These objections have now, however, been surmounted, and the vapour tube is made with a needle holder and needle running longitudinally through it, so that the small vapour hole can be cleared in case of any stoppage by simply pulling a small chain attached to a lever arm working the needle, whilst any chance of oil escaping, either from a leaky valve, or turning on the oil supply to the cold lamp, is prevented by a thermostatic valve, which prevents any access of oil to the vapour tube until it is at a sufficient temperature to vaporise the oil properly. This valve operates by the difference in expansion of the two metals employed in its construction, and as long as the arm is cold it entirely cuts off the oil, and the valve being above the vapour tube, it cannot get hot enough to release the oil until the vapour tube has got to the proper temperature.

These modifications are a distinct improvement. Other steps in the right direction are heating the air supply before it enters the mixing tube, and so doing away with any danger of condensation of the oil vapour, and preventing a good deal of the hissing sound which was an objectionable feature of the older type.

It is satisfactory to find that the safety of the system is vouched for by the fact that among all the installations that have been put up in various parts of the world, no fire has originated from its use, and the progress during the past few years in new installations has been very satis

factory. One of the great advantages which it has over the intensified systems of incandescent mantle lighting adopted to obtain big units of illumination, is that it does not necessarily disturb the streets, as the whole installation is self-contained.

Careful experiments that I have made with this lamp show, that with a large single burner, it is perfectly easy to obtain illuminating values of from 1,000 to over 1,200 candles; and that with large installations 1,000 candle power can readily be obtained for one penny, which is only one-third the cost of the same amount of light from the electric arc. The recent success of its adoption for the illumination of large open spaces in London and other cities, points to the fact that it is destined to play an important part in the street illumination of the future.

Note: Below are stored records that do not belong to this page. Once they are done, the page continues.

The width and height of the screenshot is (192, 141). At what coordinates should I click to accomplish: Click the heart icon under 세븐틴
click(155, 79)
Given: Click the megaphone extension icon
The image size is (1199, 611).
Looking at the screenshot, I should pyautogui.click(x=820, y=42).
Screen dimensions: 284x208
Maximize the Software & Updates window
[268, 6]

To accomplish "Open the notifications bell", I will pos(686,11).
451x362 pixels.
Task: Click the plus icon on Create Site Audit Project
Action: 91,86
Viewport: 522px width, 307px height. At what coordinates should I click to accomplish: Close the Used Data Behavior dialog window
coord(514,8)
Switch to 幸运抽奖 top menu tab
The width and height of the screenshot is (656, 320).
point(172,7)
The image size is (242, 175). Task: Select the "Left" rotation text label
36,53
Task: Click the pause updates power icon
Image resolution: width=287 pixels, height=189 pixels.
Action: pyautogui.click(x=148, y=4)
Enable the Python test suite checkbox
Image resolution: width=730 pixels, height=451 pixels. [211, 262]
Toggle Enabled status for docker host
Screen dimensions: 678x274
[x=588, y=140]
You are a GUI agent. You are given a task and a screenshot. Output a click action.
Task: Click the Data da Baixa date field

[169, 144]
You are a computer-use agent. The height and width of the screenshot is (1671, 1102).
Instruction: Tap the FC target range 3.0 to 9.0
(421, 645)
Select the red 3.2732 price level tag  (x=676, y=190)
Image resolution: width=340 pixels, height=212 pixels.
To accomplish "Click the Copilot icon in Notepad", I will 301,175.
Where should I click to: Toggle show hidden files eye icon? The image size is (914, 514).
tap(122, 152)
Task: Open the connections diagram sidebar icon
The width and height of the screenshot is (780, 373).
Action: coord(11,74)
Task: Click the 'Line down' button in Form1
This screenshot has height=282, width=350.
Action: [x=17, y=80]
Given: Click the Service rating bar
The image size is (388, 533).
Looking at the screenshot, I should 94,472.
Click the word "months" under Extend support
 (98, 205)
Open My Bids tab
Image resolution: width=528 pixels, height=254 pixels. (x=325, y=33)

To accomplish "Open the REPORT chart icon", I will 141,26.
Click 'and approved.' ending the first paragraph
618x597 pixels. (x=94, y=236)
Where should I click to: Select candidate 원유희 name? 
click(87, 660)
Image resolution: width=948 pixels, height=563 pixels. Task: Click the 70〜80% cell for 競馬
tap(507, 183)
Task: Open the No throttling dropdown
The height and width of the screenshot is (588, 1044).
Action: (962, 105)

Air carburetted with the vapour of light petroleum yields an illuminating gas of considerable value, and several attempts have been made to utilise this for incandescent lighting. A successful form which gives an idea of the systems most in use is that devised by Mr. Van Vriesland, which is used in several places under the name of "Aerogene gas."

In this arrangement a revolving coil of pipes continually dips into petroleum spirit contained in a cylinder, and the air passed into the cylinder through the coil of pipes becomes highly carburetted by the time it reaches the outlet at the far end of the cylinder. The resulting gas when burnt in an ordinary burner gives a luminous flame, and can be burnt in atmospheric burners differing but little from those of the ordinary type. With an ordinary Welsbach C burner it gives a duty of about 30 candles per foot of gas consumed, the high illuminating power being due to the fact that the gas is under a pressure of from 6 to 8 inches.

A complete installation of this plant is to be found at the village of Breukelen in the Pays-bas, where it is used for street as well as for house lighting. There are about two miles of mains which in one place pass under a canal, and although one would expect in cold weather that there would be a serious deposition of the vapour, in practice this does not appear to be the case. It was found, however, that the evaporation of the carburetting material was much higher in the summer than in the winter, and this necessitated an adjustment of the air supply to the burners; when once this had been made, the lighting power of the installation was as high as before and worked in a perfectly satisfactory manner.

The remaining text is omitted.